OT fine musical instruments. WAS progress bars
Klaus Major
klaus at major-k.de
Sat Jun 4 06:27:45 EDT 2005
Hi Mark,
> I well remember, in the early/mid-eighties, attending a
> demonstration of the 'indestructible' Status Bass (also carbon
> graphite/fibre, whatever) at the Bass Centre in London. To
> demonstrate the strength of the instrument, the guy from Status
> laid the bass across two chairs and then jumped on the middle, if
> you see what I mean.
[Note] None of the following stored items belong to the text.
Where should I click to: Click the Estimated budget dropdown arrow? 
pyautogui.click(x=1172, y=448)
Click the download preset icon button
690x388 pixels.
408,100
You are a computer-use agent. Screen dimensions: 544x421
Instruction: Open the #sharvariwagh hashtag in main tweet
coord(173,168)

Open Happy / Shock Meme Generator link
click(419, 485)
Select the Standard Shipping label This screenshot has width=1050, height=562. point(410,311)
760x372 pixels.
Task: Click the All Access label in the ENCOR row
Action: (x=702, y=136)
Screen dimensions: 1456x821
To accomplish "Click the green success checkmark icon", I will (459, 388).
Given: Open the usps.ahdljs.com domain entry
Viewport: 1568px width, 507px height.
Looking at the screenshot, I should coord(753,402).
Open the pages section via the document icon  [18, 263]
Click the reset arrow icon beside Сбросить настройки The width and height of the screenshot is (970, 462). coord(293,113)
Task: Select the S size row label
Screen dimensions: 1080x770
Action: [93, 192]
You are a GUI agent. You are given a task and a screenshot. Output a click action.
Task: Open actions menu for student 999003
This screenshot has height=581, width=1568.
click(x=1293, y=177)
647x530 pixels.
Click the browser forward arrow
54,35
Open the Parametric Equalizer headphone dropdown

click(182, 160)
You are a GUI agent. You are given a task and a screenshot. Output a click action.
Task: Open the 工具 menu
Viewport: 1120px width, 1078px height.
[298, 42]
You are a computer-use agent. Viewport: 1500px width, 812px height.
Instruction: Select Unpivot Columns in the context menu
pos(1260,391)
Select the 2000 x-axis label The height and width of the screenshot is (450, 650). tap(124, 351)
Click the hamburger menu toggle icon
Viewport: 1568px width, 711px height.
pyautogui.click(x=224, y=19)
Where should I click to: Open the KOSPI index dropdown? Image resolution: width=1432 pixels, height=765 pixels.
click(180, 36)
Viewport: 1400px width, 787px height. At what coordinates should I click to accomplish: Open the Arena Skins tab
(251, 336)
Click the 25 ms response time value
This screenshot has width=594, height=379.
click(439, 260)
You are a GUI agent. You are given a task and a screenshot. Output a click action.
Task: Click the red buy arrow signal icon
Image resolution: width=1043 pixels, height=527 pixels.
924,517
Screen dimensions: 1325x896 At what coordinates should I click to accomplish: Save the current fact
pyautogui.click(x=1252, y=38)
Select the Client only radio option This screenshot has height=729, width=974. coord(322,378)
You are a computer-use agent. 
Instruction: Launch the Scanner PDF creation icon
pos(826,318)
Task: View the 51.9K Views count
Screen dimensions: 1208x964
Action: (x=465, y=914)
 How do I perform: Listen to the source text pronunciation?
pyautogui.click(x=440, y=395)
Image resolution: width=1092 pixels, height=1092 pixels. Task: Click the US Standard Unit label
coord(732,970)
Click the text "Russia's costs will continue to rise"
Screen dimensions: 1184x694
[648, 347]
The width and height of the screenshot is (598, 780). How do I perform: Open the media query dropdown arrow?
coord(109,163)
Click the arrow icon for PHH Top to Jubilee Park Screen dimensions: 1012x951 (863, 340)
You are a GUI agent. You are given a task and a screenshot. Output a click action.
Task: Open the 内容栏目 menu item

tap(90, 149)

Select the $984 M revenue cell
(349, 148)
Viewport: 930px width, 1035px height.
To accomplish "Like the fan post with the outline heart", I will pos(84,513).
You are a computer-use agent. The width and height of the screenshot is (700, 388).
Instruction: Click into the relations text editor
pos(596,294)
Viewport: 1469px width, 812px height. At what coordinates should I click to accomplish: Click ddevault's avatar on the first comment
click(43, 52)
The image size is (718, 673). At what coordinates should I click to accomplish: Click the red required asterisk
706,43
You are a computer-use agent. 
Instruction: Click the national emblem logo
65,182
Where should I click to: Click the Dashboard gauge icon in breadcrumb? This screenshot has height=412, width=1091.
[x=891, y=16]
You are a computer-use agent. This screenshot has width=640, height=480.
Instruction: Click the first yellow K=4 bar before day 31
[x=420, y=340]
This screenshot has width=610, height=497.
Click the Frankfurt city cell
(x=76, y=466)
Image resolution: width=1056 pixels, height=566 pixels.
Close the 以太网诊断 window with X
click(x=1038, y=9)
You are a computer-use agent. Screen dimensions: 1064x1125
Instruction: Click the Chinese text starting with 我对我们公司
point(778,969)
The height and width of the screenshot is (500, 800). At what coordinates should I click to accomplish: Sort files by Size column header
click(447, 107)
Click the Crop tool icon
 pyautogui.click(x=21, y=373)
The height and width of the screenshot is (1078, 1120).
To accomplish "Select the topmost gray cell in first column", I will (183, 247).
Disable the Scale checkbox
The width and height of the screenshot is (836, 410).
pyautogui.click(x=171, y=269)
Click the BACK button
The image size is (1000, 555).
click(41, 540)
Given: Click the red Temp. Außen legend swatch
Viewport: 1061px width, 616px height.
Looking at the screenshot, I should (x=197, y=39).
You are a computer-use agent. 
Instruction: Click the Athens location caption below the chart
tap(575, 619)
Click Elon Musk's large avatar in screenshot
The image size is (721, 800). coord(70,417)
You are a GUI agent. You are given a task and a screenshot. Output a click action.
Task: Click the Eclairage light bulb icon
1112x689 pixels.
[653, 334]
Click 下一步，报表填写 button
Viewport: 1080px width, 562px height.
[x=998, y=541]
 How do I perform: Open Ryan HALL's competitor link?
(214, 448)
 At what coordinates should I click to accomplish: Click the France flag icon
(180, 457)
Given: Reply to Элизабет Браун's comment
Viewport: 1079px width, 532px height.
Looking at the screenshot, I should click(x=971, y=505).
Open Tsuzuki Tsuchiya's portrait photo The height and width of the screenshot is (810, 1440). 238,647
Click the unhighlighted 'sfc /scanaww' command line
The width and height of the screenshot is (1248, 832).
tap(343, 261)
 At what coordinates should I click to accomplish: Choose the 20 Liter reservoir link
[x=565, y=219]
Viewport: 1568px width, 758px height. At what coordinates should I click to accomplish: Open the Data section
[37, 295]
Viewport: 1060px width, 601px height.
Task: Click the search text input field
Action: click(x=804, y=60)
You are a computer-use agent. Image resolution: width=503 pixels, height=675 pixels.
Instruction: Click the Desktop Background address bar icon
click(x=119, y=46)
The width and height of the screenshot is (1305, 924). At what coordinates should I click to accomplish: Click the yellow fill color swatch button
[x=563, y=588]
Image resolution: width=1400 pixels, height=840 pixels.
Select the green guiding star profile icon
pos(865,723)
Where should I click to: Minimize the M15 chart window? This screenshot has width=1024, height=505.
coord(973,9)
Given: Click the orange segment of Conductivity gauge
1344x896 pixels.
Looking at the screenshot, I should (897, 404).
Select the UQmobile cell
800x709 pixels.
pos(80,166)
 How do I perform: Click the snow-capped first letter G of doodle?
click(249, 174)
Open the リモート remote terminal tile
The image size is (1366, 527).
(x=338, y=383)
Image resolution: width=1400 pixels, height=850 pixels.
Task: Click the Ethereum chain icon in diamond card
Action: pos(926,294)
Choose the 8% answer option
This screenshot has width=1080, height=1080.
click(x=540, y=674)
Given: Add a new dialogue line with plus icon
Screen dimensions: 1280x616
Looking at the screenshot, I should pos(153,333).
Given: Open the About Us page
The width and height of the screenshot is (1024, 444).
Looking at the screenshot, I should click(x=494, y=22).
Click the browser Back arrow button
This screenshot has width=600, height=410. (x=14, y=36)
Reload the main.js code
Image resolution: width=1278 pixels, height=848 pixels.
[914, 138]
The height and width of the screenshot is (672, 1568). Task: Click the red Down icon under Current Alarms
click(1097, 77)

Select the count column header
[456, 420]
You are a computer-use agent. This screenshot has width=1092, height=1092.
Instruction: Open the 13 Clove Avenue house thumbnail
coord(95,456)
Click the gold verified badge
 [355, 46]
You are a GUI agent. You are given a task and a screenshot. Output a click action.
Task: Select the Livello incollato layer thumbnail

Needless to say, the damn thing broke in two,
> much to the huge amusement of all present, including the demonstator.
LOL :-D
Great story :-)
But i saw the first appearance of the Steinbergerbasses on the Frankfurt
(germany) music fair a long time ago (1976?), where this experiment
really worked!
Same setup, 2 chairs etc... and the promoter really stood on that bass
for a couple of minutes and you only had to re-tune the E string a
bit after
that "stunt".
Looks like Mr. Steinberger has a "secret formula" for his home brewn
carbon graphite stuff ;-)
> I never did see the necessity for instruments to be indestructible,
Actually, it is NOT necessary, but it is ;-)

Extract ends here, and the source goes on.